ÖĞüTME a. Öğütmek eylemi.
*Boyac. Homojen bir karışım elde etmek amacıyla, pigmentleri ve olası dolgu gereçlerini bir bağlayıcı (su, tutkal, yağ, yapay reçine, vb.) içinde, mekanik yolla dağıtma. (Sanayide bu işlem öğütücülerde yapılır. Boyaları kullanılabilir kıvama getirmek için, karışım daha sonra karıştırıcılarda inceltici ve çözücülerle sulandırılır.)
*Kâğ. san. Bastrıçsız öğütme, kâğıt hamuruna düşük basınçlı bir öğütme işlemi uygulama.
*Ormanc. Öğütme odunu, talaş levha ya da kâğıt hamuru yapmaya yarayan ağaç parçaları ya da hızar artıkları.
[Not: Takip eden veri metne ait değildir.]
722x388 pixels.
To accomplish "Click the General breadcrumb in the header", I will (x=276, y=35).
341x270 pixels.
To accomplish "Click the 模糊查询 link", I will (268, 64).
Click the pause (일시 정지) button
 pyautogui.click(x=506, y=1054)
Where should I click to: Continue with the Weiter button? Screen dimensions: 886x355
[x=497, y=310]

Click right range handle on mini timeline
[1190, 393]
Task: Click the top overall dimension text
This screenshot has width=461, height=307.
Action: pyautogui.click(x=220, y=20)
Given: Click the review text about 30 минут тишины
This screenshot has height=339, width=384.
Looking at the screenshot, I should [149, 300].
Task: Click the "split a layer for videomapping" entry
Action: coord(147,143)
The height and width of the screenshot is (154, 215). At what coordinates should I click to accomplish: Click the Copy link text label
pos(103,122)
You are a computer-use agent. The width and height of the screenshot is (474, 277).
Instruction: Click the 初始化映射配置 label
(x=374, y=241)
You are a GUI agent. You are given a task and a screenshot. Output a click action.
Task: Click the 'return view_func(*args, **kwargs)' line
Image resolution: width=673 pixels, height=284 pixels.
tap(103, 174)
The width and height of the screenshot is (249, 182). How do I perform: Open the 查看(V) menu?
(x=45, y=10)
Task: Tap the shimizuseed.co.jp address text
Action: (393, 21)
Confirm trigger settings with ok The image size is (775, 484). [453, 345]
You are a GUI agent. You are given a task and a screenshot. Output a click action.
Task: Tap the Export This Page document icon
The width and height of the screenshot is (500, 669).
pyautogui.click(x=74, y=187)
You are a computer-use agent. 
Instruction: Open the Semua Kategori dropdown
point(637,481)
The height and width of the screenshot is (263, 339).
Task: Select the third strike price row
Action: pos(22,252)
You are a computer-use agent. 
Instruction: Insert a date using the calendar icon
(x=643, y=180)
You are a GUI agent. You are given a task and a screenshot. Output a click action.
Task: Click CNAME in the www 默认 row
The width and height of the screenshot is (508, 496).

*Teknol. Bir maddeyi, ya kullanıldığı boyutlara getirebilmek ya da heterojen bileşenlerinin ayrılmasını kolaylaştırmak için parçalayarak ya da düzgün boyutlara getirerek sınıflandırılmalarını kolaylaştıracak biçimde belli bir boyuta indirgemeye dayanan işlem: yıkanmak üzere hazırlanan maden kömürü, heterojen cevherler vb. (Bu işlem, en pahalı mekanik cevher hazırlama işlemi olan kırma yoluyla gerçekleştirilir.) [Bk. ansikl. böl.] || Öğütme makinesinden geçirmek eylemi. || Öğütme makinesi, metalürji fabrikalarında cevherleri öğütmede kullanılan ve aynı zamanda çeşitli sanayi kollarında çok ince tozlar elde etmeye de yarayan aygıt. (Bk. ansikl. böl.)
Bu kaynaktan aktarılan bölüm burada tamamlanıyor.